Being unable to access Canvas proved disruptive towards the workflow of both teachers and students. Teachers that had virtual work on Canvas had to readjust their lesson plans, and in the worst (or best) case scenario, entire class periods became free periods with nothing to do.
“I was out of town. I had left plans for the sub for all my students to do Desmos activities,” said Cesar Gonzalez, who teaches Algebra 2 for CIC. “I wasn’t here, but that threw off my sub plans, so I had to find new things [for my students to do] while I was gone.”
Without being able to use Canvas’ inbox feature, students and parents were unable to communicate with teachers without seeing them in-person.
Meymey, a freshman in Arts, said, “For geometry [class], since Canvas was down, I couldn’t turn in my homework because we had to submit it on Canvas, so that kinda got my grade down.”
According to an incident fact sheet from Instructure, the data compromised is believed to include “usernames, email addresses, course names, enrollment information and messages”, while “information like passwords, dates of birth, healthcare information, social security numbers, financial information, student grades or disciplinary records” are believed not to have been compromised.
While the data that was compromised might not seem particularly sensitive, it’s still enough to be used for phishing attacks. Phishing attacks are when someone impersonates a trusted person (e.g. a banker, schools, etc) in order to bait you into revealing sensitive information or installing malware. For example, a phisher could use messages about a student’s tardiness to impersonate a school attendance clerk, baiting that student into installing malware in order to ‘clear their tardy’.

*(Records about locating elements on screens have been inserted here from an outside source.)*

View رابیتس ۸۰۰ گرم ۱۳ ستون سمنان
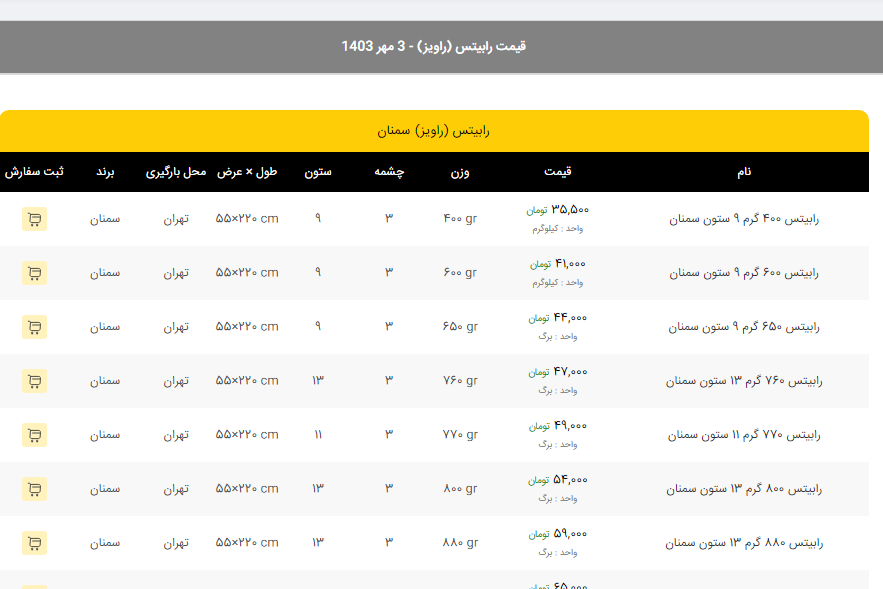The image size is (883, 589). [x=744, y=489]
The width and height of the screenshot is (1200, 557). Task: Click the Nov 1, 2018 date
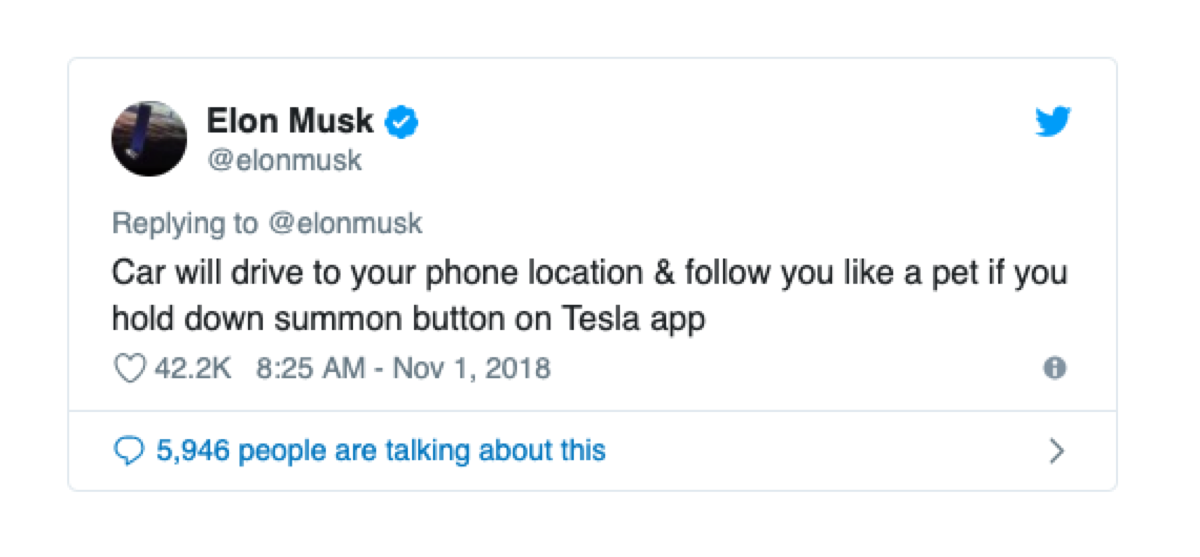[x=472, y=368]
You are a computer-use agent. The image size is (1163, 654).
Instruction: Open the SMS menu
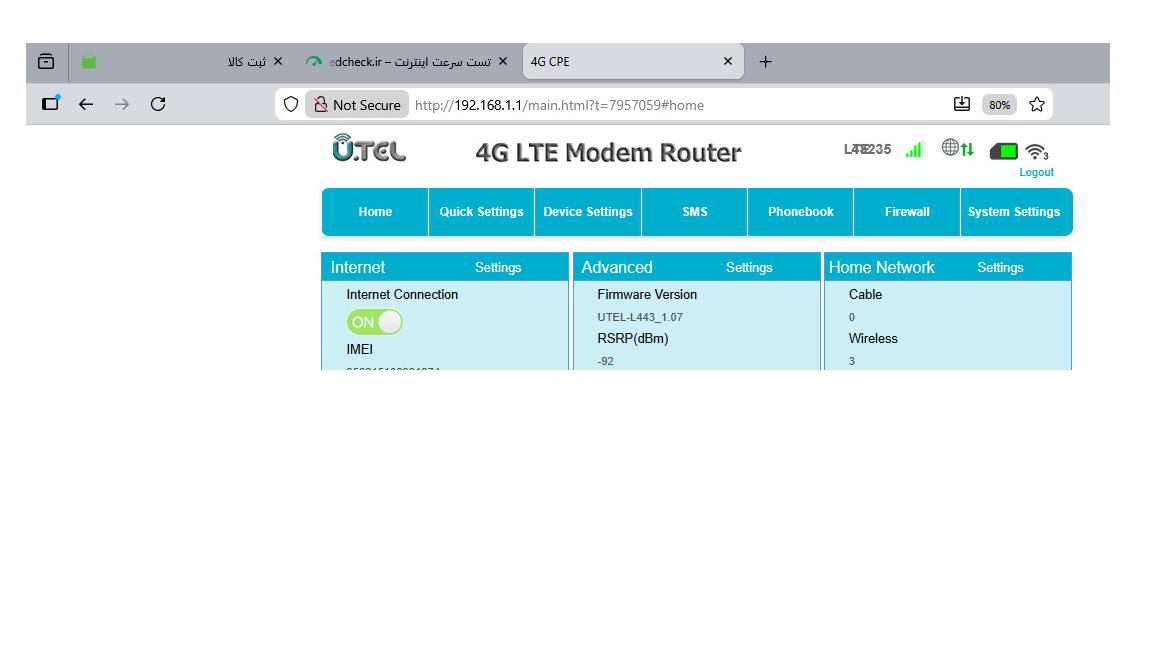[x=694, y=212]
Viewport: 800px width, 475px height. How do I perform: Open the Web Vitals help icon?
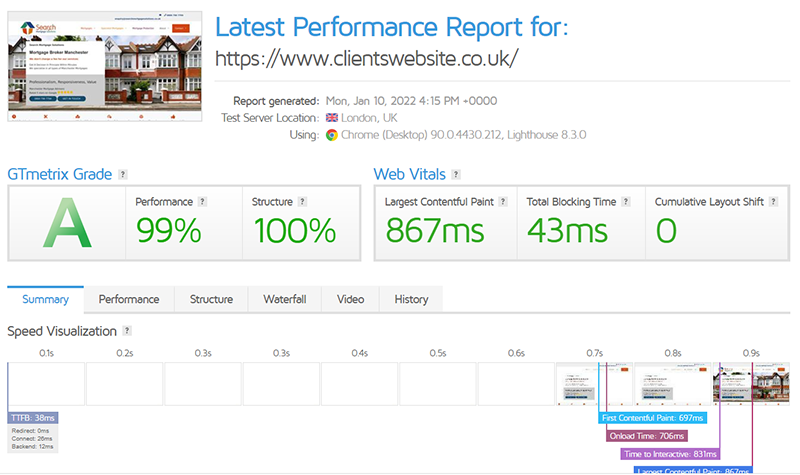[456, 175]
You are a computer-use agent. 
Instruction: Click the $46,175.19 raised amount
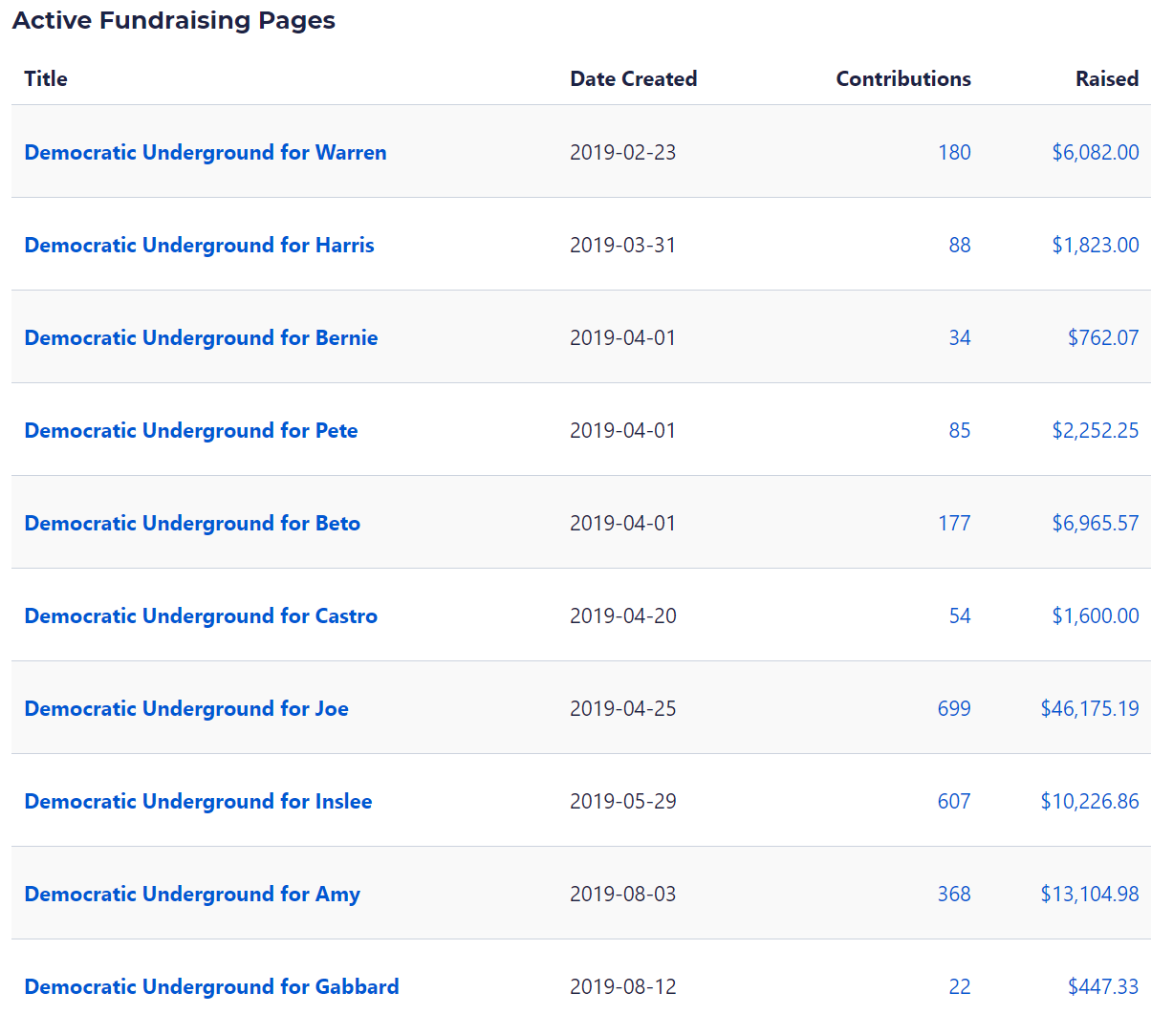(1089, 709)
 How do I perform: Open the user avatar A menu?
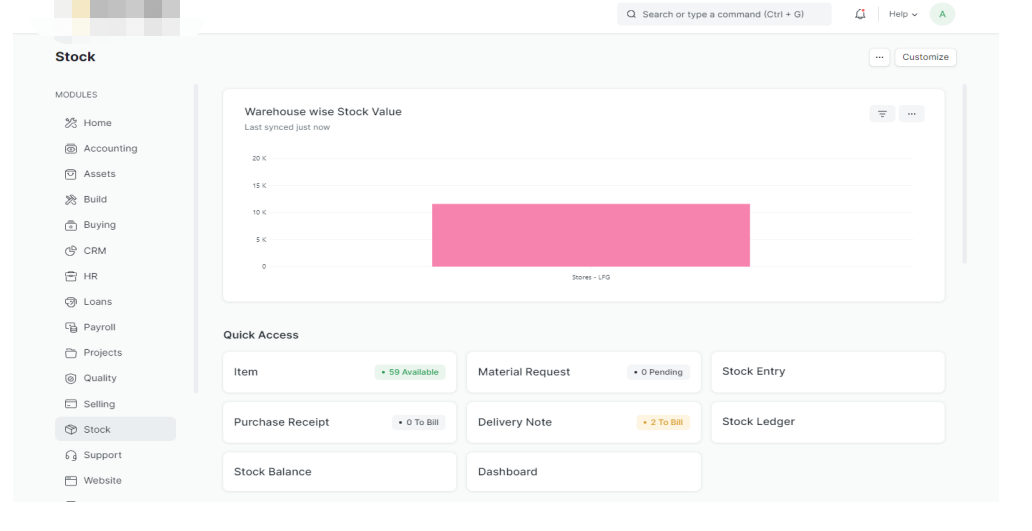(942, 14)
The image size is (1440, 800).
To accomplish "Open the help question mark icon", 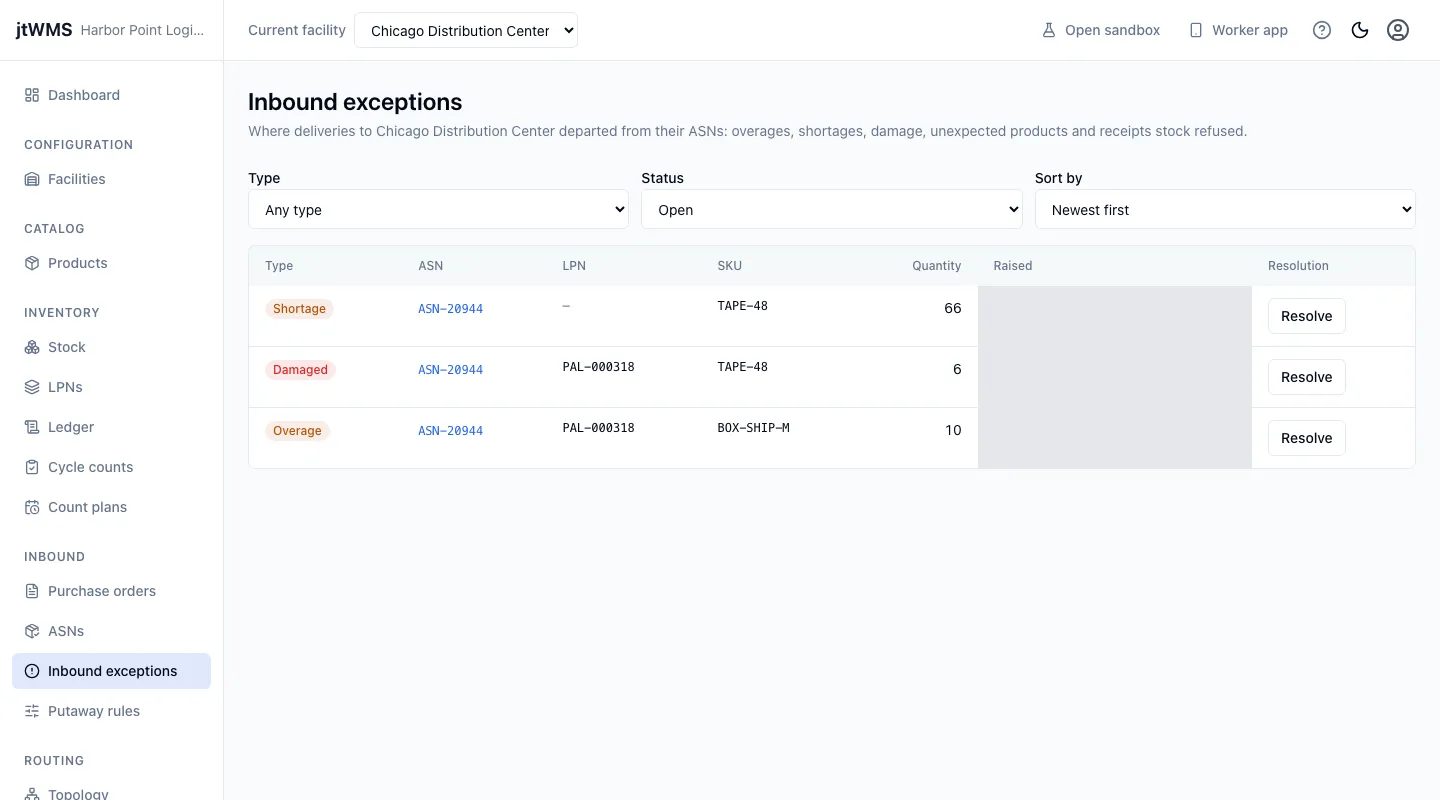I will pos(1322,30).
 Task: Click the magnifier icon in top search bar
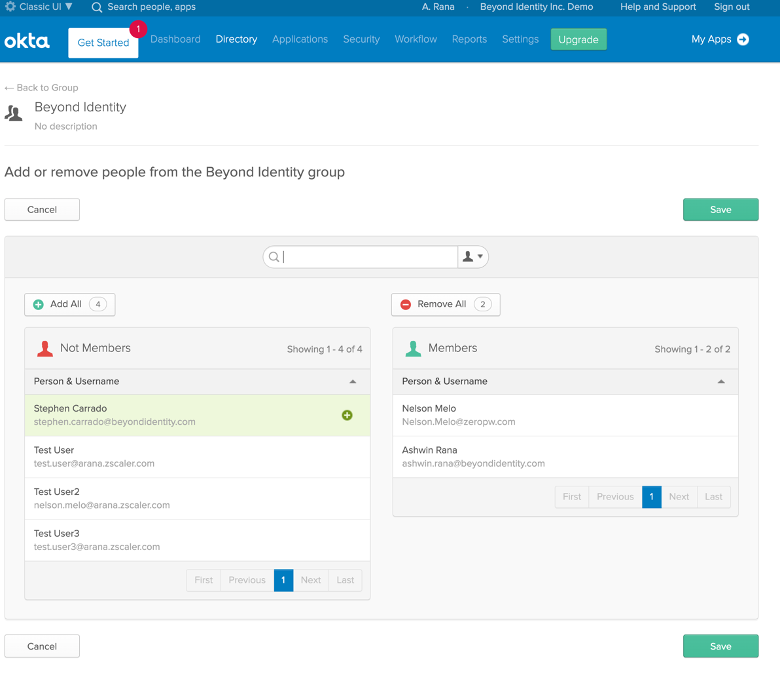coord(97,7)

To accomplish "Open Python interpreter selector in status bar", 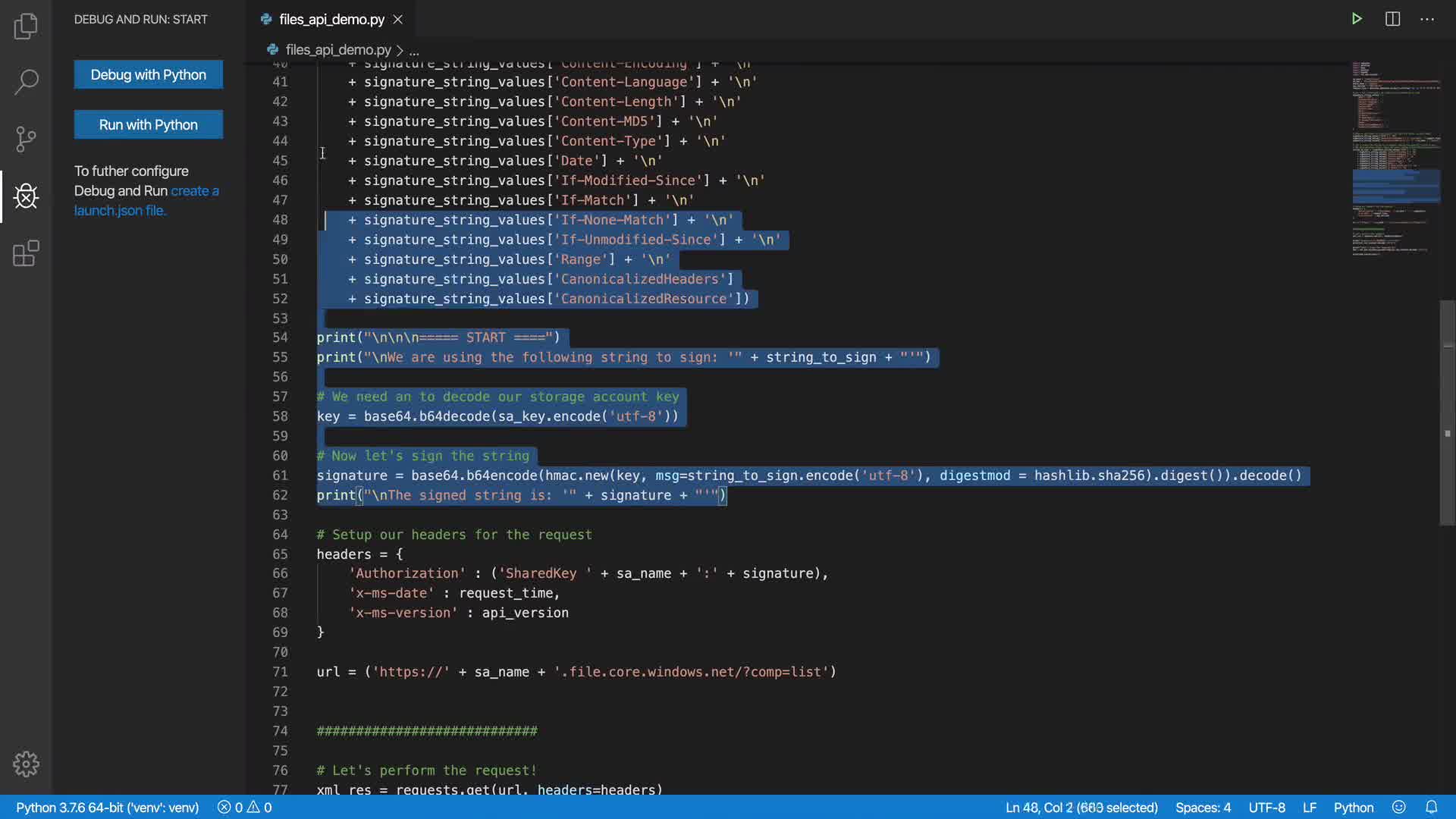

On May 11, the Instructure website sent out a status update claiming that they have reached an agreement with ShinyHunters. According to Instructure, they received evidence that the stolen data was destroyed, and that nobody using Canvas will get extorted as a result of the breach.
“If hackers are going to be doing things like this, I think it’s pretty lame that they are doing it to schools and kids,” said Mr. Montooth, who teaches government, economics and personal finance for PACE. “I hope our district and the people that run Canvas take this seriously and protect our students and our data in the future.”